Neurofunctional modulation of brain regions by distinct forms of motor cognition and movement features

Abstract

Extrastriate, parietal, and frontal brain regions are differentially involved in distinct kinds of body movements and motor cognition. Using functional magnetic resonance imaging, we investigated the neural mechanisms underlying the observation and mental imagery of meaningful face and limb movements with or without objects. The supplementary motor area was differentially recruited by the mental imagery of movements while there were differential responses of the extrastriate body area (EBA) during the observation conditions. Contrary to most previous reports, the EBA responded to face movements, albeit to a lesser degree than to limb movements. The medial wall of the intraparietal sulcus and adjacent intraparietal cortex was selectively recruited by the processing of meaningful upper limb movements, irrespective of whether these were object-related or not. Besides reach and grasp movements, the intraparietal sulcus may thus be involved in limb gesture processing, that is, in an important aspect of human social communication. We conclude that subregions of a frontal-parietal network differentially interact during the cognitive processing of body movements according to the specific motor-related task at hand and the particular movement features involved.

Figure 1

Examples of the meaningful body movements shown in video clips during the fMRI experiment. Half of the movements of each stimulus category—buccofacial movements either with or without object (a) and upper limb movements either with or without object (b)—were performed by a male, and the other half by a female.

Figure 2

Order and duration of events included in each experimental trial. The cue event at the beginning was always followed by an observation (video clip), a pause (fixation cross), a motor imagery (motor imagery of the movement seen in the preceding video clip), and a “baseline” event (fixation cross). Event duration was jittered to prevent correlation of event regressors. A reaction time task was included in the experiment to control for the subjects' alertness during the experiment (button press response upon detection of a checkerboard presented for 500 ms in 50% of the baseline events).

Figure 3

Conjunction analysis of all experimental conditions of interest (observation and motor imagery of buccofacial movements without object, buccofacial movements with object, upper limb movements without object, upper limb movements with object; relative to the baseline condition).
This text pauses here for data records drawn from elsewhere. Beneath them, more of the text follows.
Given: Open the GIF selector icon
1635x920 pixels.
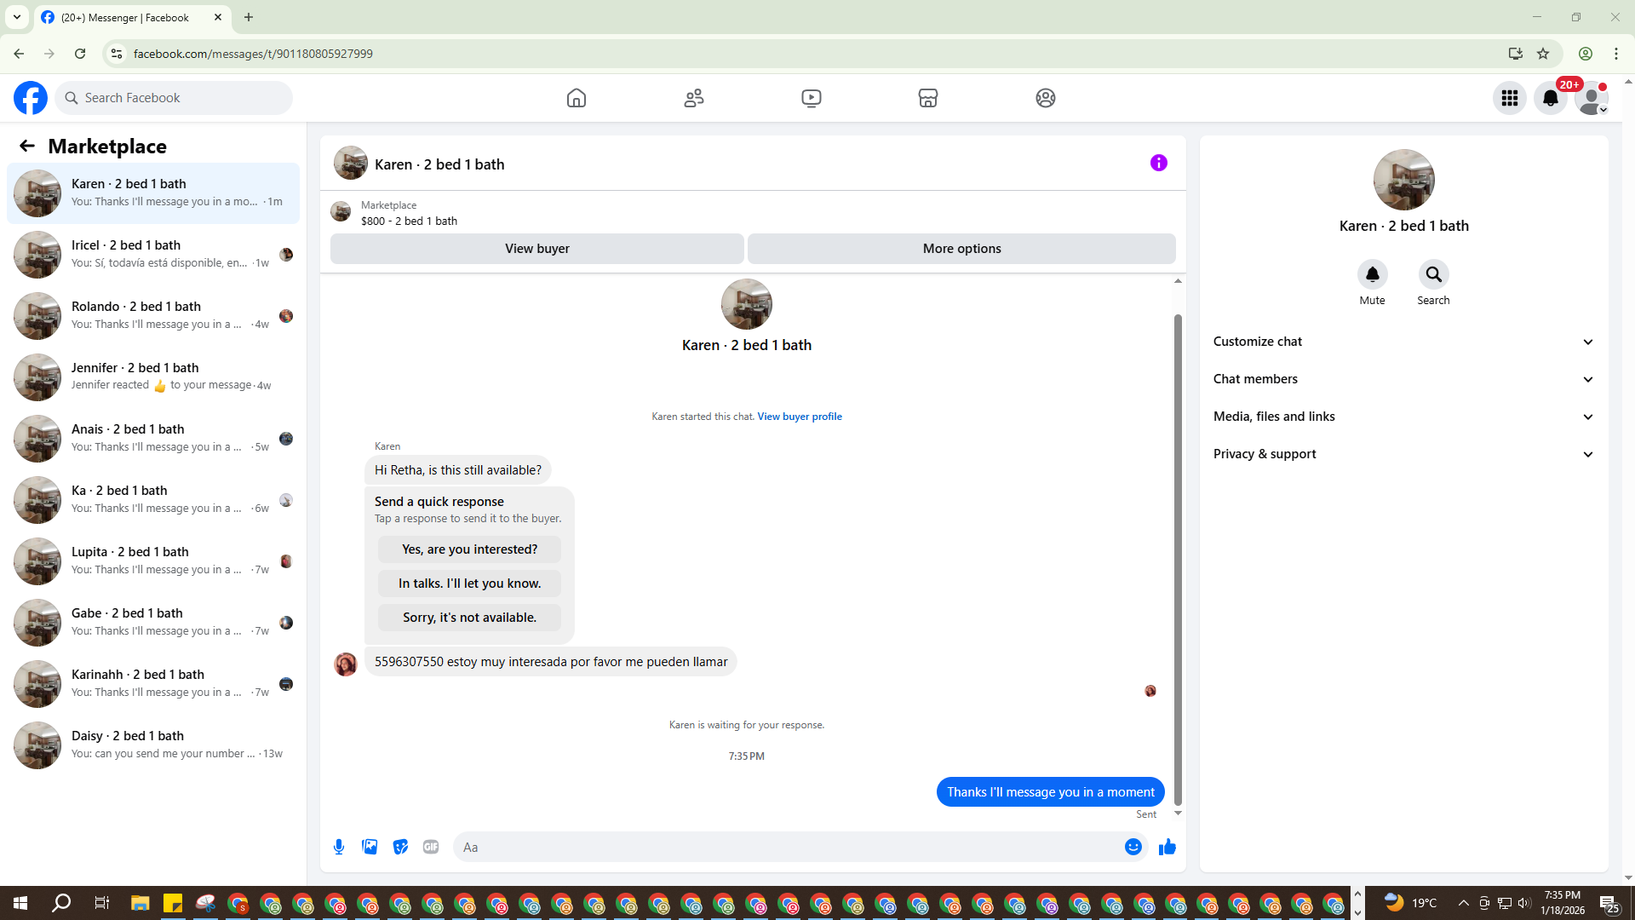Looking at the screenshot, I should [x=431, y=847].
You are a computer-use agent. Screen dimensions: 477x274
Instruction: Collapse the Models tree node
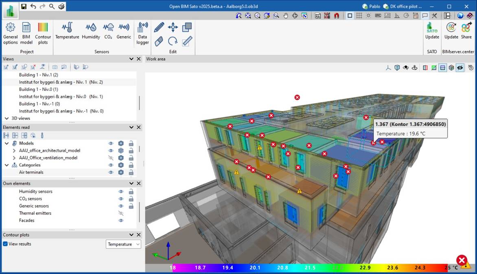pos(7,143)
There is increased neural activity in a bilateral network of frontal, parietal, occipital, and extrastriate brain areas, including the precentral and inferior frontal gyri, the SMA, the inferior parietal lobule, lingual, supramarginal, and superior occipital gyri, the cuneus, and the EBA. Activations predominated in the left hemisphere. The activation peak was located in the left superior PMv. Statistical threshold: P < 0.05, FWE corrected across the whole brain volume (T = 5.11); k = 0 voxel. P, posterior; A, anterior; L, left; R, right.

Figure 4

(a–d) Main effect of the factor “body part” and separate conjunction analyses for face and upper limb movements (each with and without object): The processing of limb (relative to face) movements bilaterally activated area MIP and the adjacent IPC, the EBA, calcarine sulci, and lingual gyri (extending into the fusiform gyrus in the left hemisphere), the left postcentral gyrus/inferior parietal lobule, superior/middle frontal, and superior occipital gyri, as well as the right precuneus. The reverse contrast (the processing of face relative to limb movements) revealed differential neural responses in the postcentral and inferior frontal gyri bilaterally, as well as the right supramarginal and precentral gyri (a–c). A conjunction analysis of the limb conditions (relative to baseline) showed that both limb movements with and without object reference activated the left MIP and adjacent IPC. A respective conjunction analysis of the face conditions revealed only small bilateral IPC activations in distinct anatomical regions (d). Statistical threshold: P < 0.05, FWE corrected across the whole brain volume (T = 5.11); k = 0 voxel. P, posterior; A, anterior; L, left; R, right.

Figure 5

(a,b) The main effect of the factor “object use”: The processing of movements without object (relative to object‐related movements) differentially activated the left middle frontal gyrus and inferior parietal lobule (a). The reverse contrast (object‐related versus nonobject‐related movements) revealed differential neural responses in the EBA and adjacent area MT/V5 bilaterally, the left middle occipital and supramarginal gyri, and the left inferior parietal lobule (b). Statistical threshold: P < 0.05, FWE corrected across the whole brain volume (T = 5.11); k = 0 voxel. P, posterior; A, anterior; L, left; R, right.

Figure 6

(a,b) The main effect of the factor “task”: The observation (relative to the mental imagery) of all movement types differentially activated the right EBA, the inferior occipital gyrus bilaterally, the right inferior frontal gyrus, intraparietal sulcus and adjacent IPC, thalamus, and cerebellum (a). The reverse contrast (motor imagery relative to the observation of all movement types) revealed differential activations of the right precuneus, SMA and middle frontal gyri bilaterally, the left rolandic operculum and posterior cingulate cortex (extending into the hippocampal region), as well as the right insula (extending into the temporal pole) (b). Statistical threshold: P < 0.05, FWE corrected across the whole brain volume (T = 5.11); k = 0 voxel. P, posterior; A, anterior; L, left; R, right.